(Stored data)
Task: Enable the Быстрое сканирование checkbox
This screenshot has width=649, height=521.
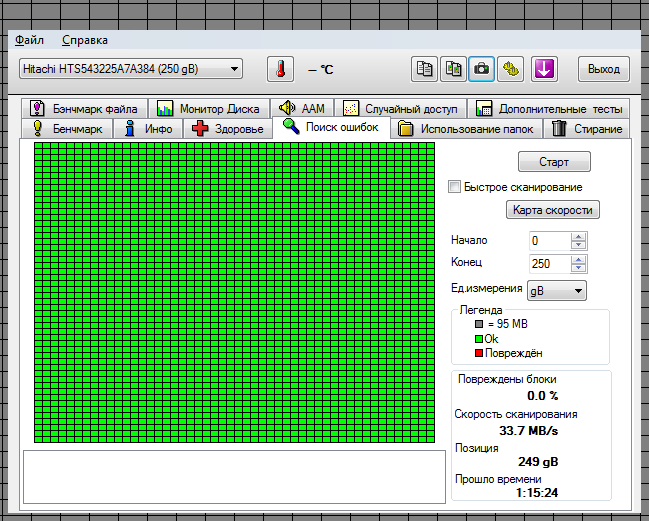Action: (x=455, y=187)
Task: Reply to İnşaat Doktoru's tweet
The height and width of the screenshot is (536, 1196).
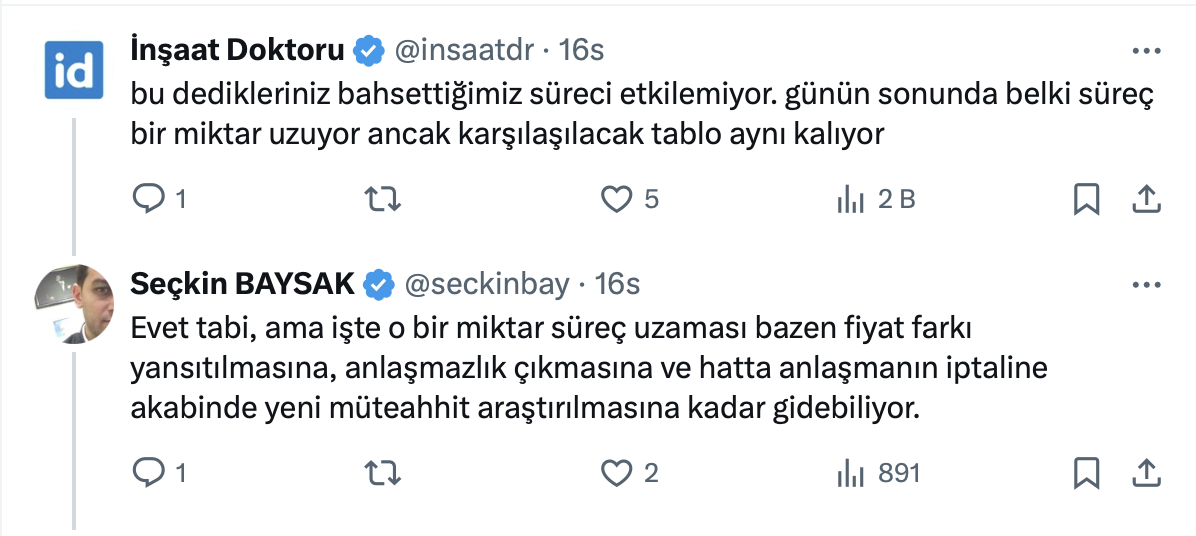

■ Exercise brief: Give the records again exactly, minus the pictures.

■ Problem solution:
Task: Enable the Быстрое сканирование checkbox
This screenshot has width=649, height=521.
Action: (x=455, y=187)
Task: Reply to İnşaat Doktoru's tweet
The height and width of the screenshot is (536, 1196).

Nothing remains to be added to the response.